The fourth stanza attains a great deal of resonance in the poem for containing its only arboreal reference. Adding to the weight of this reference is its placement in the poem, arising after the imagery of the chaos of the transport to the internment camps and the evocation of a plum which ‘exudes its / fanatic resin.’5 The plum was used as a symbol by many German writers, with examples ranging from Herta Müller in her memories on the Holocaust, in the novel The Land of Green Plums, to the poem ‘Passover: the Injections’ by William Heyen, which open with a description of the black fruit hanging over the heads of the witnesses, a torturous interaction with soldiers, and ends with the ominous line ‘We are living in Biblical times.’6 Despite the varied inferences that can be drawn from Prynne’s usage of the word, what should be stressed is the poly-vocality of the reference, the obvious pun and the metonymic connection established between the atrocity and the weather.

  1. Celan, Selected Poems and Prose of Paul Celan, 260.
  2. Jean Davie, Under the Dome: Walks With Paul Celan, trans. Rosmarie Waldrop (Providence, RI: Burning Deck, 2009) 111.
  3. Paul Ricoeur, Beyond Theodicy: Jewish and Christian Thinkers Respond to the Holocaust (Buffalo, NY: SUNY Press, 2002) 134
  4. Ward, “Nothing but Morality: Prynne and Celan,” Contemporary Poetry Meets Modern Theory, eds. Antony Easthope and John Thomson (London: Harvester Wheatsheaf, 1991) 145.
  5. Plums have a varying and divergent symbolism across cultures. In the Taoist garden, a plum is a symbol of winter and beauty signifying strength, longevity and the hermit.
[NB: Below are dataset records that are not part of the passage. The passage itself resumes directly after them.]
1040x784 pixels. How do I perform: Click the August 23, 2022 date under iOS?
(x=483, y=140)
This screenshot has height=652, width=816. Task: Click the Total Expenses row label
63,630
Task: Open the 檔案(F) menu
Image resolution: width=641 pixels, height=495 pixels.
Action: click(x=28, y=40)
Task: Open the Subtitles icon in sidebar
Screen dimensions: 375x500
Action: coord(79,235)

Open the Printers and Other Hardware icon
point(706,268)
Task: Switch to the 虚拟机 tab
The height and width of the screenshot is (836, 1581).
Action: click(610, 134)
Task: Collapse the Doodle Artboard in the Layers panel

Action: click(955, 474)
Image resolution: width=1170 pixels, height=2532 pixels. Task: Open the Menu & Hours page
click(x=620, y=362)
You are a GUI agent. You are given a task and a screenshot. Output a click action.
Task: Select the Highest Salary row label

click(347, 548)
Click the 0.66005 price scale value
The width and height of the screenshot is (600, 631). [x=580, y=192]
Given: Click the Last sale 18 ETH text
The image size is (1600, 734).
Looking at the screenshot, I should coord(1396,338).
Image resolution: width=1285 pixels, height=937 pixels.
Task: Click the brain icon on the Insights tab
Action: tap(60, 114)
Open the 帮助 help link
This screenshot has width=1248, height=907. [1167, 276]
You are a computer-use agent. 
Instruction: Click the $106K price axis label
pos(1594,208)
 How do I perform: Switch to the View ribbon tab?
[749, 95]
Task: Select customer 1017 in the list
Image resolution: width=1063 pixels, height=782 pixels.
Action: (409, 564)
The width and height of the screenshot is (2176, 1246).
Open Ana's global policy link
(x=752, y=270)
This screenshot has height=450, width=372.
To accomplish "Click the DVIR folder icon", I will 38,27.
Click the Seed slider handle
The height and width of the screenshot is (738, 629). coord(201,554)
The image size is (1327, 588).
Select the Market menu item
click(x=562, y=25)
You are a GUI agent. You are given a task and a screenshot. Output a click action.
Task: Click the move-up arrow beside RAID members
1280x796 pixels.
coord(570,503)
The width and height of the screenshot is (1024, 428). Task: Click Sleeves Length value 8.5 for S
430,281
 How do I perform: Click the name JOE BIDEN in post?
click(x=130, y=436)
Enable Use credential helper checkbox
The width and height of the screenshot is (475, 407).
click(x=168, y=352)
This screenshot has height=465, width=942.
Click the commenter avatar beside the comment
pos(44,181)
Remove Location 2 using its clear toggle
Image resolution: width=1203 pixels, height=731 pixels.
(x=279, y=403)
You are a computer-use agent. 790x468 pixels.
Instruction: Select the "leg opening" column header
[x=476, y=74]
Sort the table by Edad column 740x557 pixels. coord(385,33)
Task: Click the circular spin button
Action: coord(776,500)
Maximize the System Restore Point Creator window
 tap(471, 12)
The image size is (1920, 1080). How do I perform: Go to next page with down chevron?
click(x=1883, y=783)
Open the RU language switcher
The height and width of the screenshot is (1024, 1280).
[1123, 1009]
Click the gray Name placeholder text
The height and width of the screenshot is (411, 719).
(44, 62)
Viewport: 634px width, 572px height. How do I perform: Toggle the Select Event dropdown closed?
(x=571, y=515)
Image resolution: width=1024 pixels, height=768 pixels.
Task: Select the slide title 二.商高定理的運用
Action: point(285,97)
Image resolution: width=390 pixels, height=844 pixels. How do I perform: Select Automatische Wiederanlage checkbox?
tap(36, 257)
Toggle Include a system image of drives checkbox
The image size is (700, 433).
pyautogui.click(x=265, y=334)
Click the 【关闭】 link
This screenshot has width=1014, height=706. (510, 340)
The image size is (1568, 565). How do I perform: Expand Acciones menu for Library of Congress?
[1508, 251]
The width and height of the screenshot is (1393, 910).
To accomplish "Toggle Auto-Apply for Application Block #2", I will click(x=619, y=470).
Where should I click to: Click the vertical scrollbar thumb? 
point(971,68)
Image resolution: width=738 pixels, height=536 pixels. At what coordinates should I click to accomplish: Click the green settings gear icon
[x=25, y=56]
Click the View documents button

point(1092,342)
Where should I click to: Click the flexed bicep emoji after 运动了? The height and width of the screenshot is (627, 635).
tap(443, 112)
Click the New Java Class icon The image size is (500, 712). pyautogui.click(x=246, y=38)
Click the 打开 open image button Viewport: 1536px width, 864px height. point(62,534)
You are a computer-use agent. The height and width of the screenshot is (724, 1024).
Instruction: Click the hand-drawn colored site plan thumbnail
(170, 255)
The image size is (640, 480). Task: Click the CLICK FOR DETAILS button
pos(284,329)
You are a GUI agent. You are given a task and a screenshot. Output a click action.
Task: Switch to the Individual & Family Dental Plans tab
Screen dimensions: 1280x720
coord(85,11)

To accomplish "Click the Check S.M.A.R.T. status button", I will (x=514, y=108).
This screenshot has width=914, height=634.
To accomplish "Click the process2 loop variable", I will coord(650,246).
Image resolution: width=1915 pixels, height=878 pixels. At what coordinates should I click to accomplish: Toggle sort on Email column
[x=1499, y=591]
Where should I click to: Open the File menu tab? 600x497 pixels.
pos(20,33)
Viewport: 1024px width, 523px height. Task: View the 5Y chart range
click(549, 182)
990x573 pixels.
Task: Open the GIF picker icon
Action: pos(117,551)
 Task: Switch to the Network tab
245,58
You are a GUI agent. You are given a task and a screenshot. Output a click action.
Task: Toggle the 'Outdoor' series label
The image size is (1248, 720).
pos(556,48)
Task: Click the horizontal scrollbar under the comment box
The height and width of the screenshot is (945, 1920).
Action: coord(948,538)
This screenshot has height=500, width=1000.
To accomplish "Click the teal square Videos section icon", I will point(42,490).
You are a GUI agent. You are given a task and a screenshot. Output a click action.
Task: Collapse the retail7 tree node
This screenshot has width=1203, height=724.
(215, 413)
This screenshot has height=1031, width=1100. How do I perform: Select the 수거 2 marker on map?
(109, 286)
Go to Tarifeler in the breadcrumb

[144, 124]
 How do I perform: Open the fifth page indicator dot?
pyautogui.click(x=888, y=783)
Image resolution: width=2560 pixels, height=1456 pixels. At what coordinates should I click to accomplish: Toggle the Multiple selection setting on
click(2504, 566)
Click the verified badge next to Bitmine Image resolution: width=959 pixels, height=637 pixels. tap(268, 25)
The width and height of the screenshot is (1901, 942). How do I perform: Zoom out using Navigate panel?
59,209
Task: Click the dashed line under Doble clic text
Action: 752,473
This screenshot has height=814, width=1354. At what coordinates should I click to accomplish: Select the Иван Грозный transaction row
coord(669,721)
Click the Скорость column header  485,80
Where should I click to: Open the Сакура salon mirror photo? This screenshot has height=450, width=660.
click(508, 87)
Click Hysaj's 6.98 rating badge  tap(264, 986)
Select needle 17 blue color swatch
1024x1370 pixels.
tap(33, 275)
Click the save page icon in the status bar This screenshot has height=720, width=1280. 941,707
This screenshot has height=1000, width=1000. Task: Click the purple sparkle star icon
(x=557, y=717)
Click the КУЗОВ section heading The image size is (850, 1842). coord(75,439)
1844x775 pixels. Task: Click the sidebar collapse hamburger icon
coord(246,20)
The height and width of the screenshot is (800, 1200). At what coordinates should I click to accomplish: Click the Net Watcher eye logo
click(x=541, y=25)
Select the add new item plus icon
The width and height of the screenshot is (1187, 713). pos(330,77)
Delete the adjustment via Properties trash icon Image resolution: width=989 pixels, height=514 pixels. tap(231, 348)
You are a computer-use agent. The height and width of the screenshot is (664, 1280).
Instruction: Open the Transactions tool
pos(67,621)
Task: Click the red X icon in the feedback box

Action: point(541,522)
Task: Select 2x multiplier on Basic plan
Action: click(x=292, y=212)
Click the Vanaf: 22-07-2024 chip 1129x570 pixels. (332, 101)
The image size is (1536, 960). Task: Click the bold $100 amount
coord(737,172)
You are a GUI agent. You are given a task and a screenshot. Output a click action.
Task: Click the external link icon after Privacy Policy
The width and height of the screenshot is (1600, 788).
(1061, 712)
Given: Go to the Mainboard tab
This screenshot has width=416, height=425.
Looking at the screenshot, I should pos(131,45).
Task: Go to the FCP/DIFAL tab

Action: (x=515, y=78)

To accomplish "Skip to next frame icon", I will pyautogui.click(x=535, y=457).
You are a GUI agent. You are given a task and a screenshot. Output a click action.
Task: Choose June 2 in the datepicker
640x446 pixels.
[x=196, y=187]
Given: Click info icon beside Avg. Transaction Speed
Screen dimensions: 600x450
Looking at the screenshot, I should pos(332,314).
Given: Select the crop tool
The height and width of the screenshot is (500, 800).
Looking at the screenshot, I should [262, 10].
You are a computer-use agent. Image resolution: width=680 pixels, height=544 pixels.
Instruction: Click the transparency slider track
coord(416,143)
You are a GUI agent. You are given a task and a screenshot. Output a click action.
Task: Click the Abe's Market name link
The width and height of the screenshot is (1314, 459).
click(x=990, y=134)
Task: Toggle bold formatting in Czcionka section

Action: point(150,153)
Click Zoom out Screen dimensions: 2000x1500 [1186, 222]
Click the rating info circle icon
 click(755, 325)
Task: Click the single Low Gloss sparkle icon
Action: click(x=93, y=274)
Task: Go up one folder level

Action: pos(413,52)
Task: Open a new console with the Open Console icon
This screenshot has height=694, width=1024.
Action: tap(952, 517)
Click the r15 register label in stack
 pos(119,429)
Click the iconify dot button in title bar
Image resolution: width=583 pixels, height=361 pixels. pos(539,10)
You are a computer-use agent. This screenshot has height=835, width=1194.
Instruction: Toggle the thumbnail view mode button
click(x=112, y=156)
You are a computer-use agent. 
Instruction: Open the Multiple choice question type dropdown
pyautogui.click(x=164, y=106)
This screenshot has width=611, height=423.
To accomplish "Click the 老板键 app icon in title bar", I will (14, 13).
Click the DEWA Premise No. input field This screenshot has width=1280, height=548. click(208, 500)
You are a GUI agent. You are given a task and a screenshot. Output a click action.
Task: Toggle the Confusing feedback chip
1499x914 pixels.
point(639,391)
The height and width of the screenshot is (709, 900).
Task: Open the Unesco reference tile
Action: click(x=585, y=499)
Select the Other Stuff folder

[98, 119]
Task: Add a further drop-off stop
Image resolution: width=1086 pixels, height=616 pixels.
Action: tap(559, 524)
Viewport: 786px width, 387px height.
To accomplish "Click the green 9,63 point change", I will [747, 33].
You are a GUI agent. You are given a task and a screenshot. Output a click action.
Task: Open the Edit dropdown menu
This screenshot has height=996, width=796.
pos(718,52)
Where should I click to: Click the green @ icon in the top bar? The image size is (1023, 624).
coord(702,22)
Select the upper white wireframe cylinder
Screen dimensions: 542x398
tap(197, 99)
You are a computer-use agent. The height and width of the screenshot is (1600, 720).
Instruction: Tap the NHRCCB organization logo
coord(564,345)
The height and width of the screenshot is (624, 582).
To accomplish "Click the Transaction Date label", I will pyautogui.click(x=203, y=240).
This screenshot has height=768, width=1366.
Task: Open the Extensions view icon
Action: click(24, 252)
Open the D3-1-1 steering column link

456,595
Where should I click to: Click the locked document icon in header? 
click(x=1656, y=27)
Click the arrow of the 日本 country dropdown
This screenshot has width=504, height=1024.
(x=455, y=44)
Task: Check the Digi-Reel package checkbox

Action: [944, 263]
An account with obvious connotations to Celan. Another analogic description of the manner in which the social conditions of the European state allowed Auschwitz to happen can be found in Robert Eaglestone’s essay ‘Derrida and the Legacies of the Holocaust’ in which Eaglestone quotes Holocaust survivor and Nobel laureate, Imre Kertesz, when he writes: “Auschwitz must have been hanging in the air for a long, long time, centuries, perhaps, like a dark fruit slowly ripening in the sparkling rays of innumerable ignominious deeds, waiting finally to drop on one’s head,” (Eaglestone, 69).
  6. William Heyen “Passover: the Injections,” Holocaust Poetry, ed. Hilda Schiff (New York: St. Martin’s Griffin, 1995) 60.